Hellboy: Presagio de pestilencia. Hellboy (2019) ya arrancaba con un handicap impresionante. Las dos entregas dirigidas por Guillermo del Toro están demasiado frescas (apenas 10 años han transcurrido desde el Ejército Dorado) y habían causado una buena impresión en general.

La capacidad del director mexicano de imprimir su amor por el fantástico a todas sus obras y el trabajo de Perlman, Blair y el resto del reparto dejaron el listón muy alto. Aún así, existía una posibilidad, que fue a la que se agarraron Marshall y los productores: Este Hellboy sería más oscuro, más terrorífico, explotando una vertiente que del Toro había insinuado pero que no aprovechó en su momento.

Sin embargo, este reboot falla a casi todos los niveles. Ya el rodaje fue un pequeño infierno en si mismo, por lo visto.

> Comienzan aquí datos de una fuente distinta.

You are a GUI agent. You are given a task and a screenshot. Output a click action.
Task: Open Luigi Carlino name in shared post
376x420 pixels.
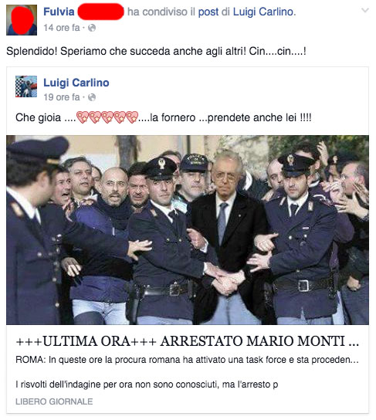coord(76,83)
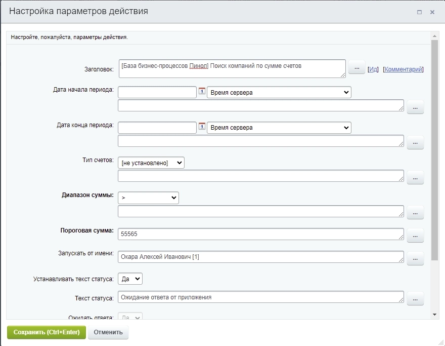Screen dimensions: 445x346
Task: Click the ellipsis button beside the title field
Action: coord(357,68)
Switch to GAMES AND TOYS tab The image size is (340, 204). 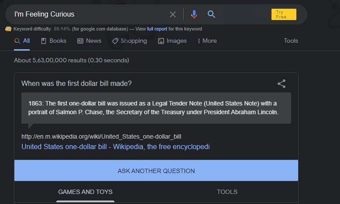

Y el resultado final es una película irregular, sin un ritmo claro y con deficiencias de guión y/o montaje que la condenan al abismo de los filmes fracasados.

Al final el giro hacia la oscuridad y el terror se queda en una violencia un poco exagerada, incluido un montón de evisceraciones y unos personajes que van desde el acierto de Baba Yaga a lo hilarante del jabalí bípedo pasando por una Milla Jovovich o un McShane que están allí para cobrar el cheque y acabar lo antes posible su participación en la peli.

Harbour se esfuerza, y en otras condiciones su trabajo sería magnífico, pero el recuerdo del Rojo de Perlman es una sombra tan pesada que no puede escapar de ella en toda la película.

A Ron Perlman le quedaba mucho mejor el traje que a Harbour, es horrible. Alice, la amiga de Hellboy, era blanca y ahora es negra. Sale Daniel Dae Kim, japonés, que en esta película está más «perdido» que nunca, vaya papel más cutre. ¿Cómo puede ser Ian McShane el padre de Hellboy? Sí es que es un horror.

El malo, la mala, interpretada por Milla Jovovich da verdadera pena. No hace casi nada, sale poquísimo, lo justo para cobrar por el papel y lo único que hace es intentar, sin conseguirlo, que Hellboy use un arma que también la puede matar a ella, para destruir el mundo. Del malo secundario mejor ni hablo.

Todas las películas que veo últimamente están llenas de bromitas tontas para niños, pero para niños de baba. Las de antes, como Los Increíbles, tenían momentos graciosos, sin meter momentos absurdos, como en la 2. Aquí en Hellboy hay momentos en los que parece que Hellboy rompe la cuarta pared y se dedica a soltar gracias tontas sin venir a cuento.

Por si fuera poco el guión va dando bandazos entre el gore y un humor negro mal administrado. Hay flashbacks que no aportan nada, personajes que aparecen y desaparecen sin saberse qué pintan en la historia, un ritmo irregular (ay, esos montajes modernos) y un final un poco en plan «nos quedamos sin presupuesto, hay que ir cerrando» que acaba por rematar el fiasco.

El guión y los montajes actuales se están cargando el cine de entretenimiento. Hellboy y los suyos cruzan Gran Bretaña en unos segundos, de la costa a Londres como el que cruza una calle.

Es una pena, este nuevo Hellboy podía haber explorado las vertientes más oscuras del universo creado por Mignola y ofrecernos algo distinto a lo habitual. Pero el fracaso de crítica y taquilla condena al diablo rojo al olvido, al menos hasta que a este Hollywood sin ideas le dé por volver a intentarlo.

Por cierto, da algo entre pena y risa ver que una película que jamás va a ver una continuación tenga nada menos que tres escenas post-créditos. Se podían haber ahorrado el esfuerzo.